97 Si l'interprétation des sources est une fonction importante de la théologie, la compréhension de la vérité révélée, ou l'élaboration de l'intellectus fidei, est ensuite pour elle une des tâches les plus délicates et les plus exigeantes. Comme il a déjà été dit, l'intellectus fidei suppose l'apport d'une philosophie de l'être qui permette avant tout à la théologie dogmatique de jouer pleinement son rôle. Le pragmatisme dogmatique du début de ce siècle, selon lequel les vérités de la foi ne seraient que des règles de conduite, a déjà été réfuté et rejeté;(114) malgré cela, la tentation demeure toujours de comprendre ces vérités de manière uniquement fonctionnelle. Si tel était le cas, on en resterait à une démarche inappropriée, réductrice et dépourvue de la vigueur spéculative nécessaire. Par exemple, une christologie qui procéderait unilatéralement " d'en bas ", comme on dit aujourd'hui, ou une ecclésiologie élaborée uniquement sur le modèle des sociétés civiles pourraient difficilement échapper à ce genre de réductionnisme.

(114) Cf. Congr. du Saint-Office, Décret Lamentabili (3 juillet 1907), n. 26: ASS 40 (1907), p. 473.


Si l'intellectus fidei veut intégrer toute la richesse de la tradition théologique, il doit recourir à la philosophie de l'être. Cette dernière devra être capable de reprendre le problème de l'être en fonction des exigences et des apports de toute la tradition philosophique, y compris de la plus récente, en évitant de tomber dans la répétition stérile de schémas dépassés. La philosophie de l'être, dans le cadre de la tradition métaphysique chrétienne, est une philosophie dynamique, qui voit la réalité dans ses structures ontologiques, causales et relationnelles. Elle trouve sa force et sa pérennité dans le fait qu'elle se fonde sur l'acte même de l'être, qui permet une ouverture pleine et globale à toute la réalité, en dépassant toutes les limites jusqu'à parvenir à Celui qui mène toute chose à son accomplissement.(115) Dans la théologie, qui tient ses principes de la Révélation en tant que source nouvelle de connaissance, cette perspective se trouve confirmée en vertu du rapport étroit qui relie la foi et la rationalité métaphysique.

(115) Cf. Jean-Paul II, Discours à l'Athénée pontifical Angelicum (17 novembre 1979), n. 6: La Documentation catholique 76 (1979), pp. 1069-1070.

> **TRAVAIL DEMANDÉ**:
1: Dans le passage sur l'intellectus fidei, relevez toutes les structures selon lesquelles la philosophie de l'être voit la réalité.
2: Poursuivez le passage sur l'intellectus fidei après sa dernière phrase.

> **MATÉRIEL FOURNI**:
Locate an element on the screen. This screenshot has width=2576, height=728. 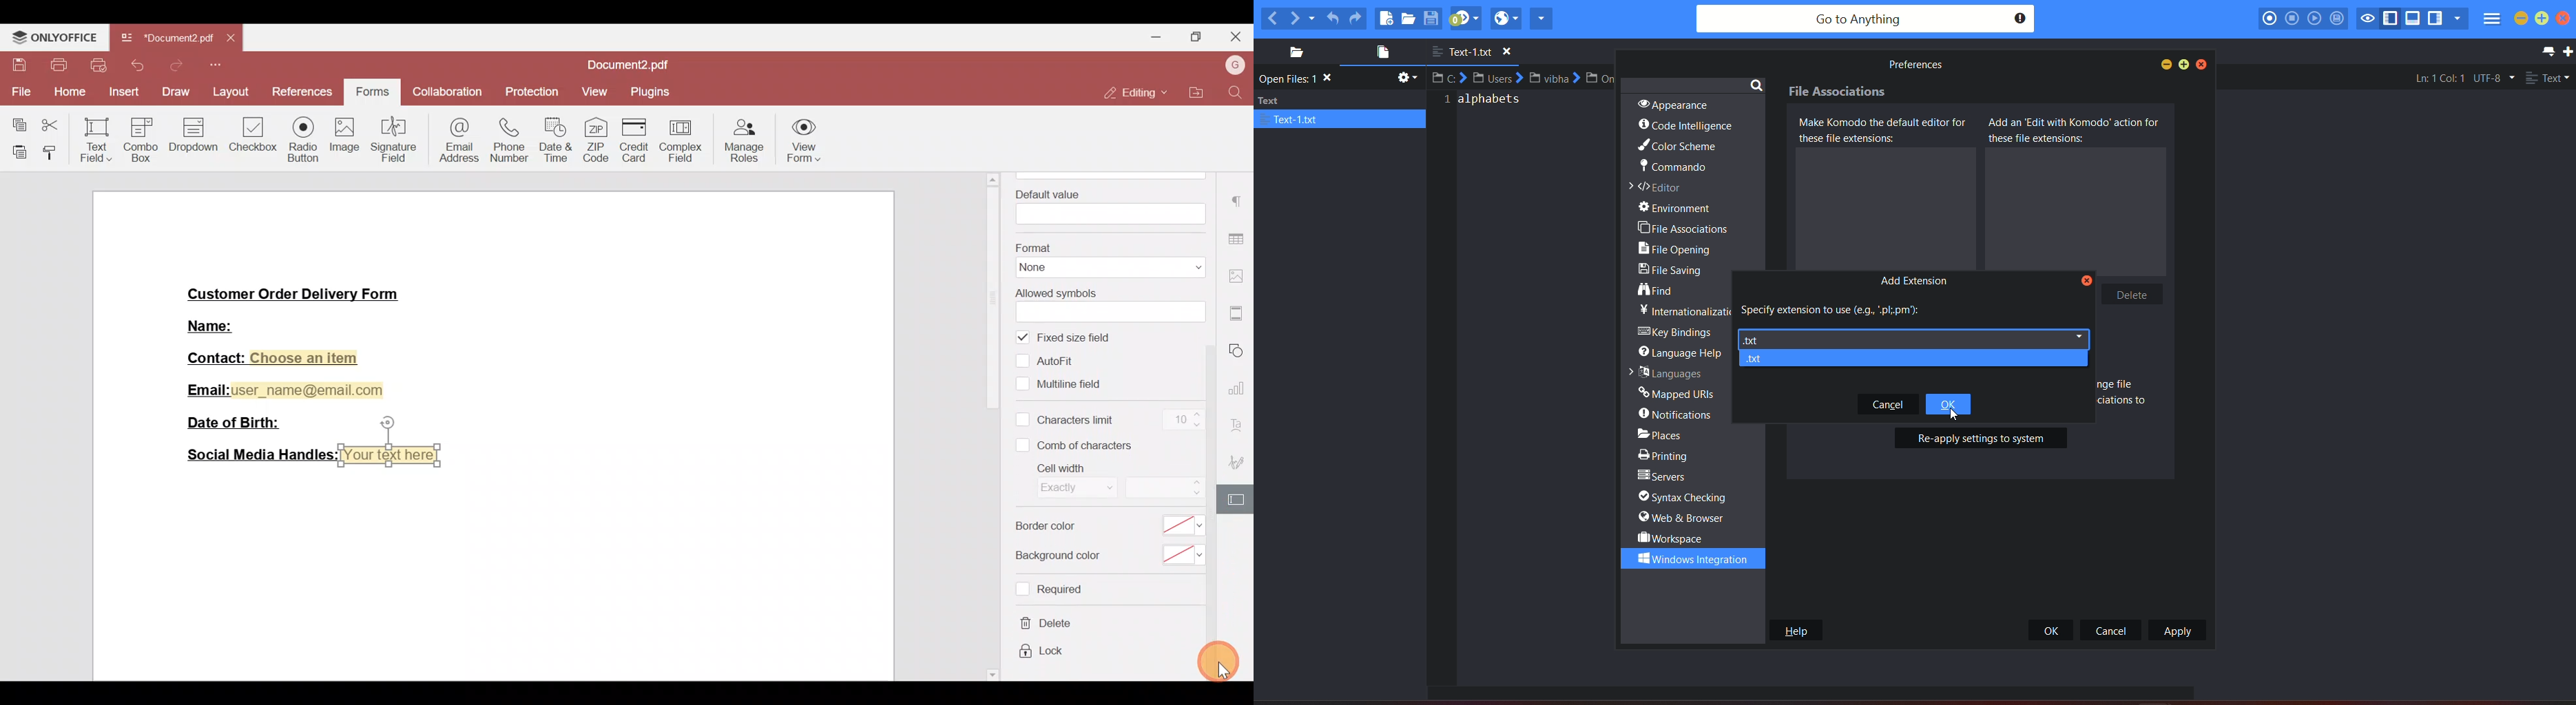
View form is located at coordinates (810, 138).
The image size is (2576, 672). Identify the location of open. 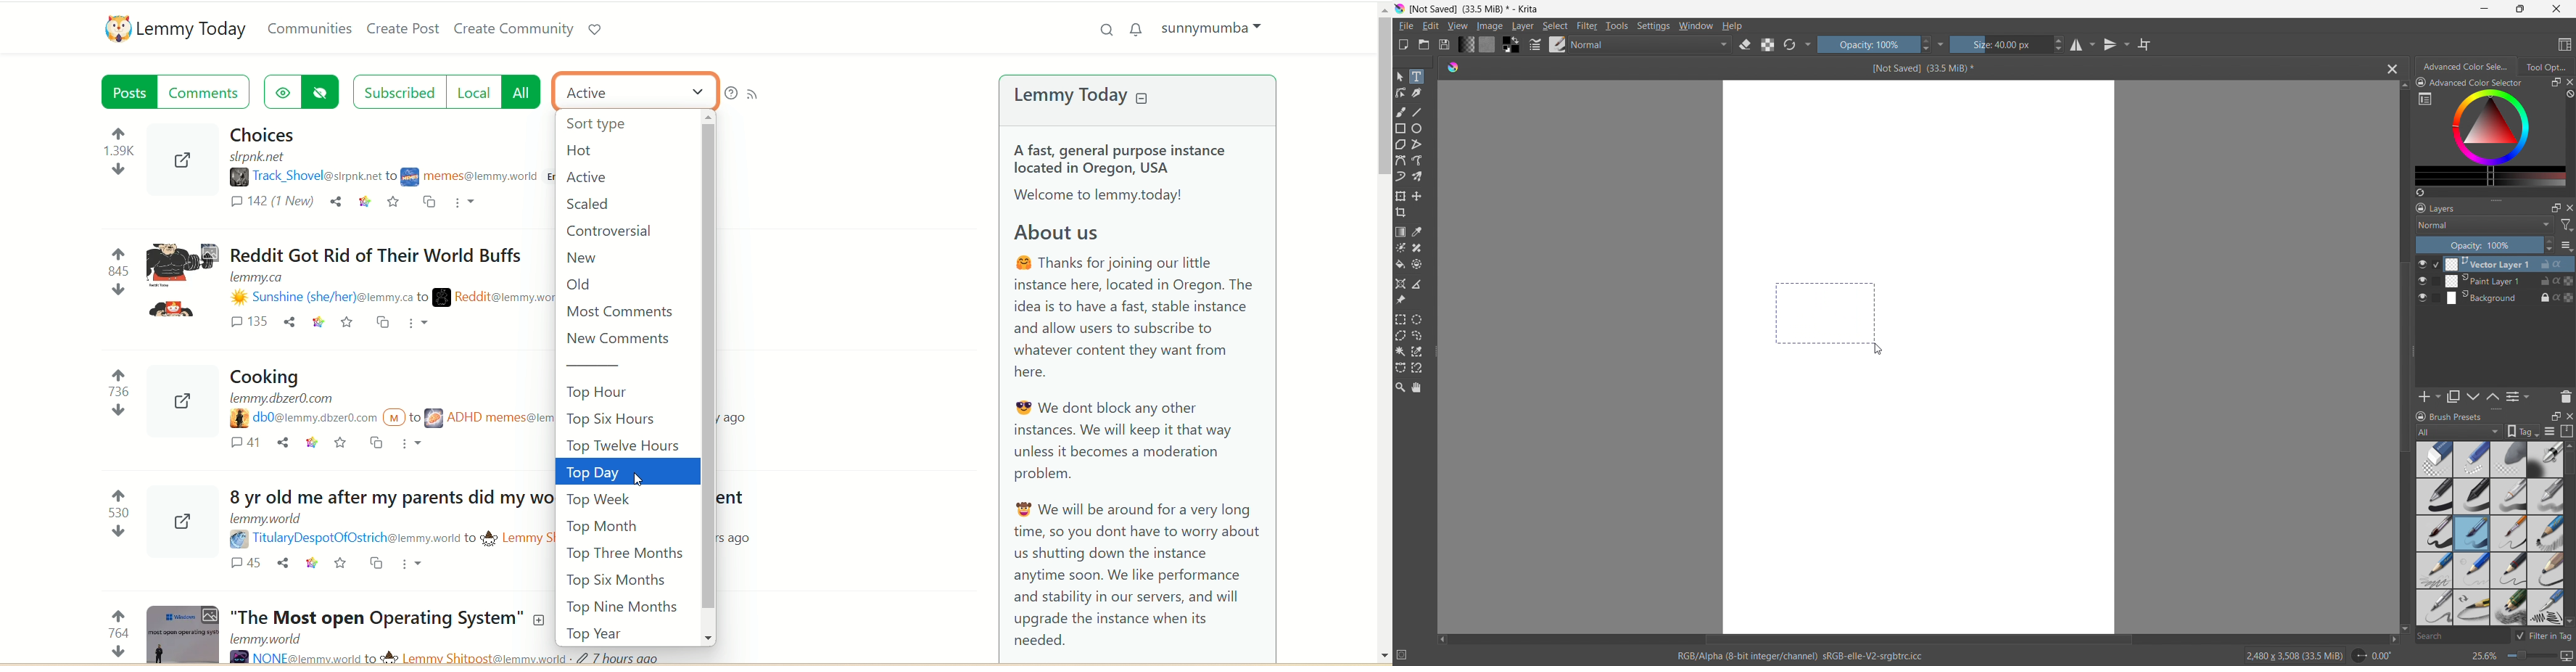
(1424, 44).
==
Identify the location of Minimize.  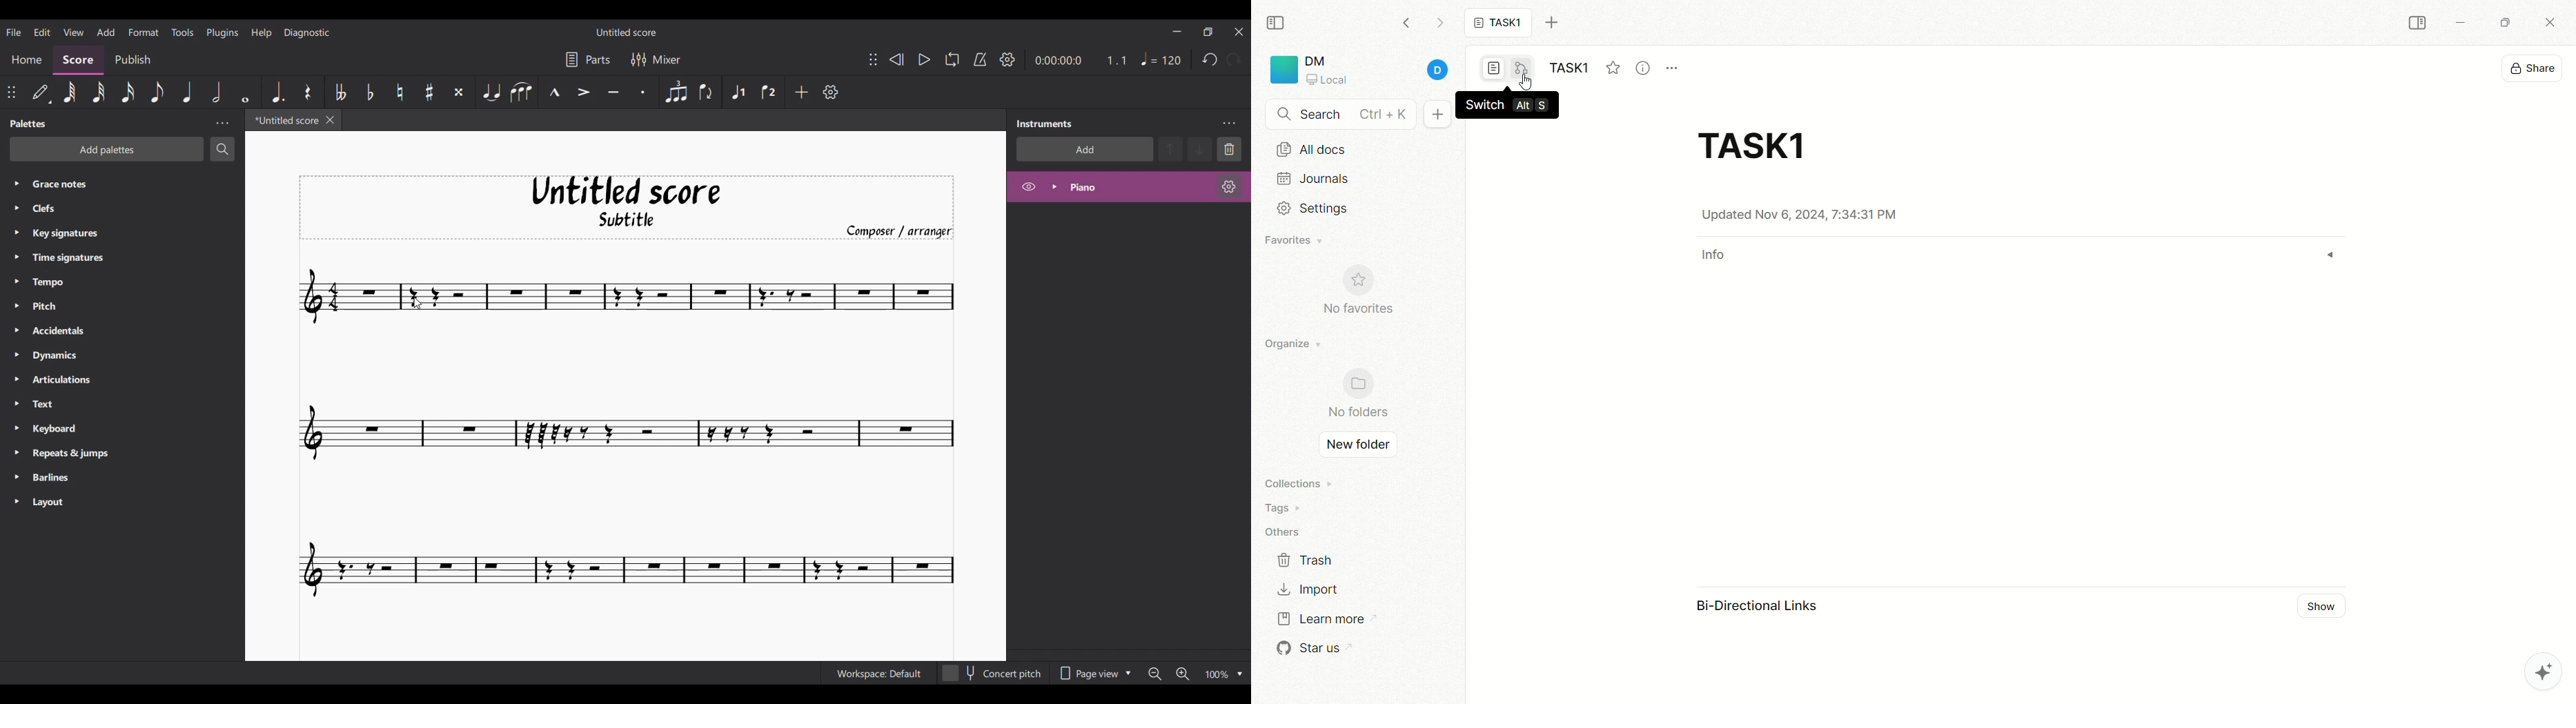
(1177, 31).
---
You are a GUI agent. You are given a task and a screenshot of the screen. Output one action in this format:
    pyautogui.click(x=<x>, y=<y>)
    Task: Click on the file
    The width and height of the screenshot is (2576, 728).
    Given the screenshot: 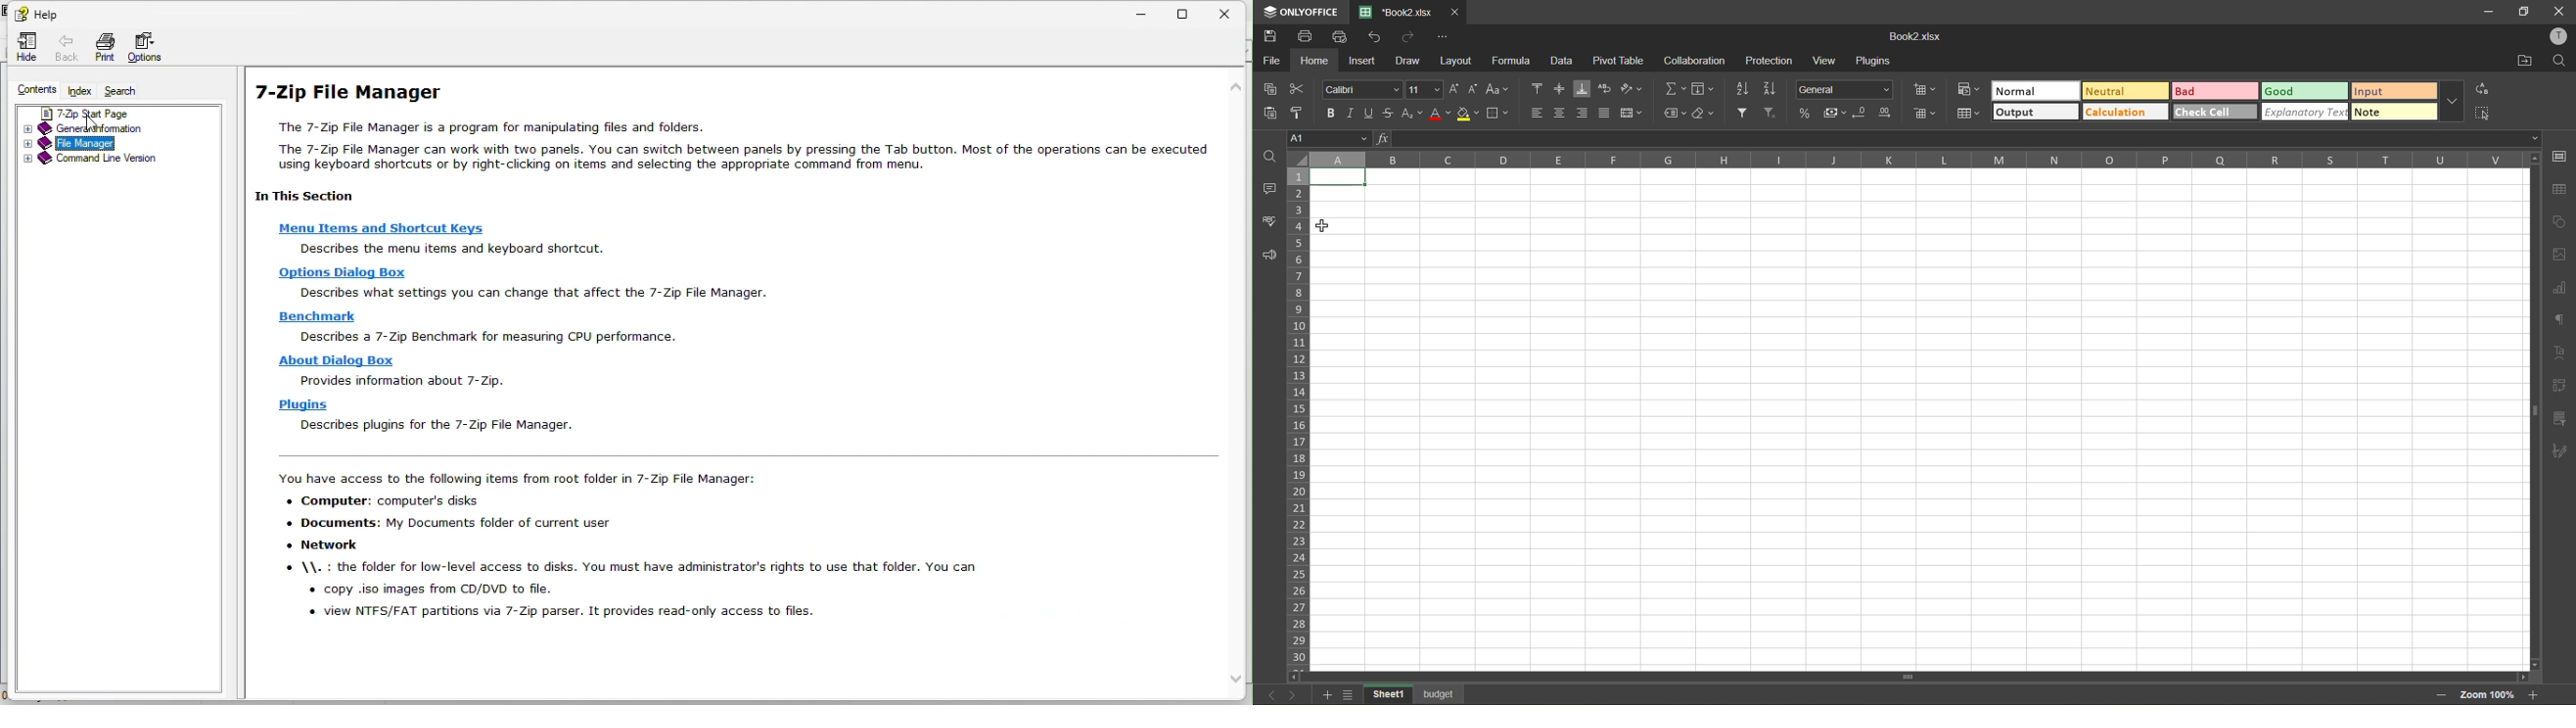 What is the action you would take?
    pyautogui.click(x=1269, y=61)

> **RÉPONSES PAR TÂCHE**:
1: Les structures ontologiques, causales et relationnelles.

2:
98
Des considérations analogues peuvent être faites également par rapport à la théologie morale. Il est urgent de revenir aussi à la philosophie dans le champ d'intelligence de la foi qui concerne l'agir des croyants. Devant les défis contemporains dans les domaines social, économique, politique et scientifique, la conscience éthique de l'homme est désorientée. Dans l'encyclique Veritatis splendor, j'ai fait remarquer que beaucoup de problèmes qui se posent dans le monde actuel découlent d'une " crise au sujet de la vérité (...). Une fois perdue l'idée d'une vérité universelle quant au bien connaissable par la raison humaine, la conception de la conscience est, elle aussi, inévitablement modifiée: la conscience n'est plus considérée dans sa réalité originelle, c'est-à-dire comme un acte de l'intelligence de la personne, qui a pour rôle d'appliquer la connaissance universelle du bien dans une situation déterminée et d'exprimer ainsi un jugement sur la juste conduite choisir ici et maintenant; on a tendance à attribuer à la conscience individuelle le privilège de déterminer les critères du bien et du mal, de manière autonome, et d'agir en conséquence. Cette vision ne fait qu'un avec une éthique individualiste, pour laquelle chacun se trouve confronté à sa vérité, différente de la vérité des autres ".(116)

(116) N. 32: AAS 85 (1993), pp. 1159-1160
VS 32.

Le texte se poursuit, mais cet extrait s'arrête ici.